Saint Savinien

First, we’d like to thank all those who sent congratulations for our new French nationality status!

Having spent some happy hours in Saint Jean d’Angèly (see previous posts) and found a good restaurant, we headed westward. We’d been told that Saint Savinien was worth visiting, and so indeed it proved to be. In fact we were very grateful for the tip because it’s not a town that advertises its presence. Because it is nestled down along the banks of the Charente, in the valley, it’s very easy to overlook it. There are some charming buildings and picturesque streets, but the dominant feature is the Charente river.

This is not just a rather pretty river but until relatively recently was important economically. The town is first mentioned as a port at the end of the 13th century, but by the 18th, it was actually known as Saint Savinien le Port. Masonry stone, timber, wine and eau de vie (a high strength Cognac-type spirit) were among the products shipped down the Charente from Angoulême to the coast, to be sent on to other parts of France or abroad. Nowadays the only port is a ‘miniature’ one on a lake and the river seems to be entirely used by pleasure craft. Needless to say, on a cold February day, there weren’t many people messing about in boats.

We climbed up to the church of Saint Savinien, which stands above the limestone cliffs behind the river. In an area not short of big churches, this is actually quite impressive.

One notable feature of the exterior is attractive stylised statues of the twelve apostles. Judas takes his place but is turned facing the opposite direction, away from the church.

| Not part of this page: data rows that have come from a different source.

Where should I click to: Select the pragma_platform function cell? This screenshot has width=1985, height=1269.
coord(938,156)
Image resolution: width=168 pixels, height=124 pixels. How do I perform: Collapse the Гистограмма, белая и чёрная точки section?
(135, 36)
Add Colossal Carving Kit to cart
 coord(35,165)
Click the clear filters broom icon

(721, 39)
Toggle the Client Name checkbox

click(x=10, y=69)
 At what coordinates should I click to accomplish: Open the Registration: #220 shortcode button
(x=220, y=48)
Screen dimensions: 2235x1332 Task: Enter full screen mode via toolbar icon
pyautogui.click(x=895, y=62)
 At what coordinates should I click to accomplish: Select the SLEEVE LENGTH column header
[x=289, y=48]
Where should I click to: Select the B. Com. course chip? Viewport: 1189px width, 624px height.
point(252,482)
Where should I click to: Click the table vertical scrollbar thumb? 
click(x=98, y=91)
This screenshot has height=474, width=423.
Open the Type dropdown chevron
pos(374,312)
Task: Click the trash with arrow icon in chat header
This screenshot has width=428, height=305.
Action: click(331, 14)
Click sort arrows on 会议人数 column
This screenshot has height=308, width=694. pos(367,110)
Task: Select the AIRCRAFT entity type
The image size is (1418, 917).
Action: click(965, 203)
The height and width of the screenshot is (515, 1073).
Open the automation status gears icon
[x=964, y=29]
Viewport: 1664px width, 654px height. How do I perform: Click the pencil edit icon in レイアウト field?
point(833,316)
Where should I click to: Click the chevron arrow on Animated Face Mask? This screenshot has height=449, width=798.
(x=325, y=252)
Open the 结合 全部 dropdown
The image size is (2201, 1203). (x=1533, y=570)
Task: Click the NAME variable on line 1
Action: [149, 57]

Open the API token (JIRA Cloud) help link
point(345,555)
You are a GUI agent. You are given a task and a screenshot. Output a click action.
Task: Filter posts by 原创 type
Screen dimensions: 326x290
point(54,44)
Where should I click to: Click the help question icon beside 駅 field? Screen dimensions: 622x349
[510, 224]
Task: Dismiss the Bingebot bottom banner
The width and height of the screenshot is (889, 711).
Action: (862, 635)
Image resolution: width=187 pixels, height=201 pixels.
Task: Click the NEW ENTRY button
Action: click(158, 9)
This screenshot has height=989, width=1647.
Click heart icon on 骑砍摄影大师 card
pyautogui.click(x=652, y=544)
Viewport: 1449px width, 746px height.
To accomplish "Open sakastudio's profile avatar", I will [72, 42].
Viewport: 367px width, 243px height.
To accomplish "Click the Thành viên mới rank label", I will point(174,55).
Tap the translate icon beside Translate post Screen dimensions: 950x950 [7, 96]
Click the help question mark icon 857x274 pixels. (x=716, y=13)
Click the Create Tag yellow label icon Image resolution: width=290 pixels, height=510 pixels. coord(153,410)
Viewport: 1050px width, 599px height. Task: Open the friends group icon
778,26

One other feature that we didn’t have time to explore is the town’s long Protestant history. In general, in Charente Maritime, the closer you get to the coast the more important the Protestant heritage is, with the centre of the faith at La Rochelle, enduring until it was taken in 1627-28. In Saint Savinien there remains a Protestant temple, that curious word used to distinguish Huguenot places of worship from Catholic ones. There’s also a Protestant graveyard. Some time, on a warm summer’s day, we will make the trip over and spend a bit more time there.